Alexey · March 30, 2024, 5:30pm

you need to check logs further to see the reason. But I guess that’s context canceled = read timeout = disk is too slow to respond timely.

Until all filewalkers will be successful finished for every trusted satellite, the discrepancy will remain.
Right now I can only suggest to disable a lazy mode

Shab · March 30, 2024, 5:43pm

Yes, it was a context cancelled but I haven’t had any of those errors recently. I disabled lazy filewalker around 3/24 and waited 4.5 days for it to finish and nothing. I’ll wait again but a manual method would be nice. Also would be nice to be able to tell status of filewalker while it is running. Does seem like quite a few people are having this issue since December. I only noticed mine around 2 months ago but I imagine it had been for some time before I noticed.

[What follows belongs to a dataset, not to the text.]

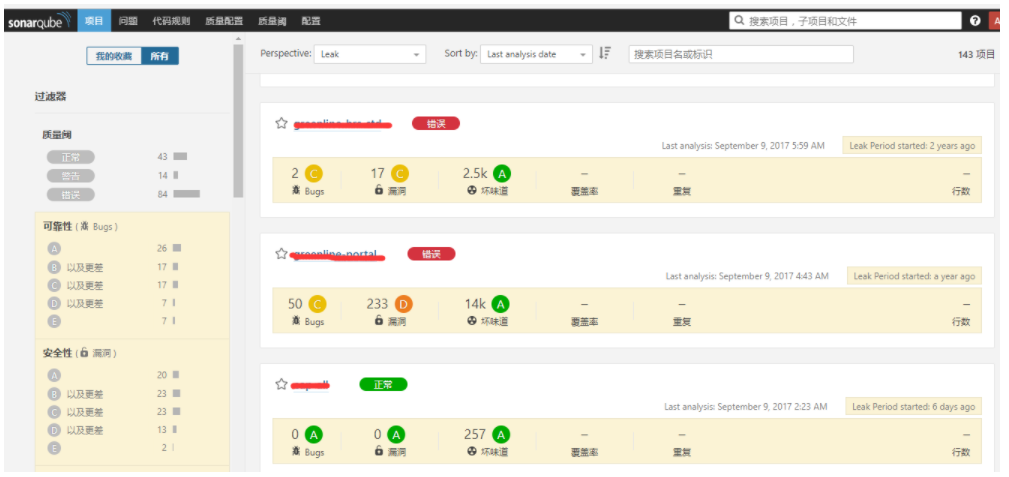Filter by 正常 quality gate
The image size is (1009, 477).
tap(70, 157)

I was getting a lot of database locked errors as well but I fixed those by going through the corrupt DB restore method. My bandwidth.DB had somehow gotten to 14GB which seems pretty large from what I’ve read, although it is on an ssd. Maybe this fix helped. I’ll report back when I get anything from filewalker.

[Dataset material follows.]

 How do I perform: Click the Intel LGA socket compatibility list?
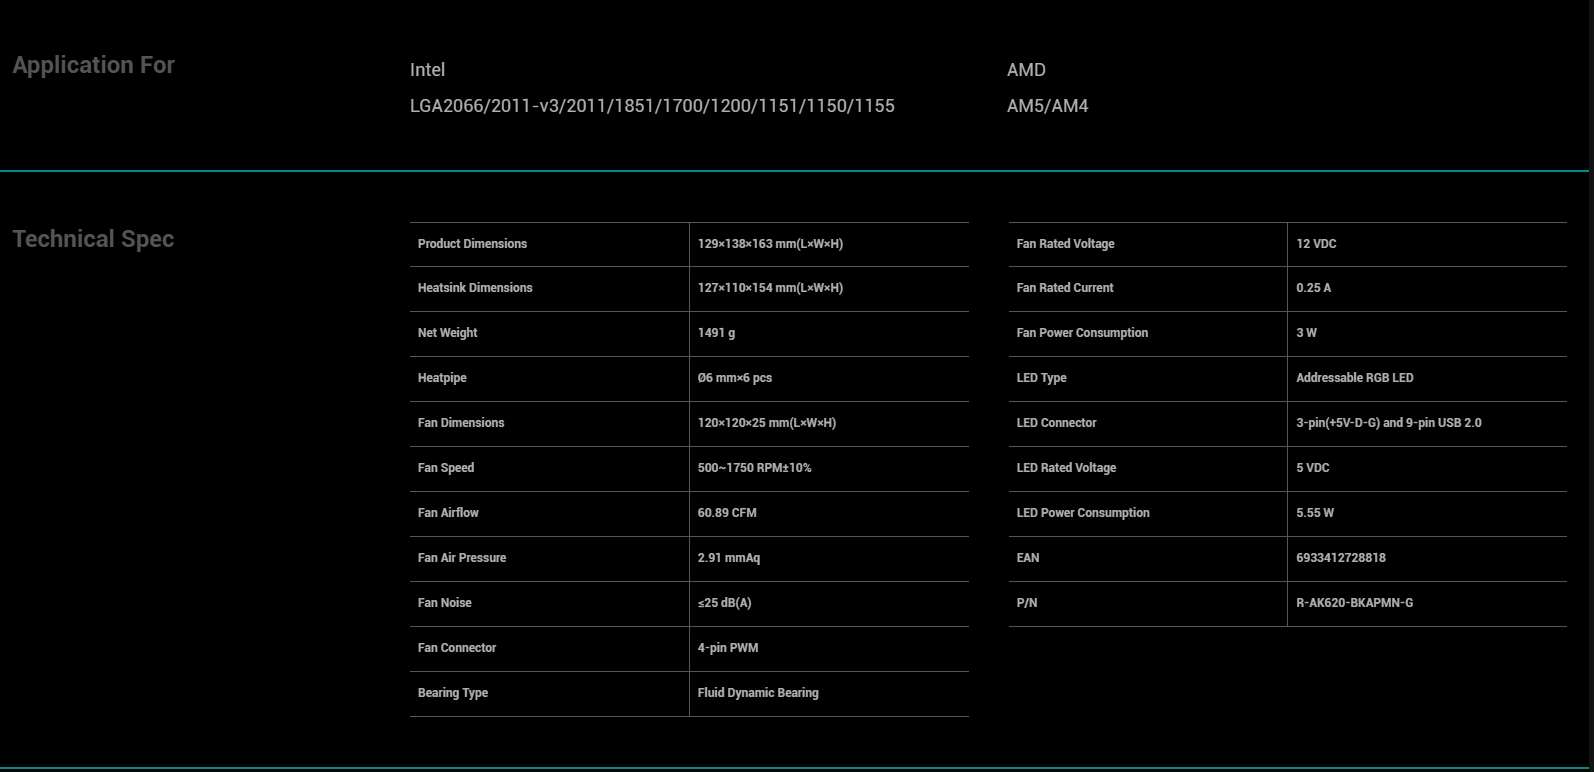pos(652,106)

Alexey · March 31, 2024, 4:00am

2 posts were split to a new topic: From 3 days the Average Disk Spase Used is not updated

Alexey · March 31, 2024, 3:50am

You may track it:

You should have “start” and “finish” (or “Prepare” and “Move” for retain) for every satellite.

this is the reason, because all filewalkers should update a database, to allow the dashboard take this info from there.

GiantJack · March 31, 2024, 6:07pm

update still running: (started iotop with -a and its running for ~15 min and read about 3.2GB in that time)

free space is still unchanged
/dev/sda1 9.1T 9.0T 45G 100% /store
would be nice to get a manual method of checking the free space compared to used space with progress like @Shab said

imo this stupid bug should have highest priority, guess there many nodes out there not even know they have this problem

Alexey · April 1, 2024, 5:01am

Yes, the size of the Bloom filter could be not enough for your node (it depends on the number of pieces), see

But since you have fatal errors, your node likely restarts and loose the received Bloom filter (it’s stored in the memory), so perhaps the garbage collection is rarely happen for your node.
This should be fixed with this feature:

jammerdan · April 1, 2024, 6:15am

At least it seems that this information is available from version 1.98. on:

NotPaidForBugReport · April 1, 2024, 7:59am

If the size of the Bloom filter could be not enough, then storjlabs need to return direct deletions. In the days of direct deletions, there were no problems.

naxbc · April 1, 2024, 1:00pm

Status update @Alexey:
Apparently “used-space-filewalker” finished successfully but still Disk Discrepancy:

Any ideas?

Ambifacient · April 1, 2024, 1:54pm

There doesn’t appear to be a successful finish for US1. It’s probably still running right now.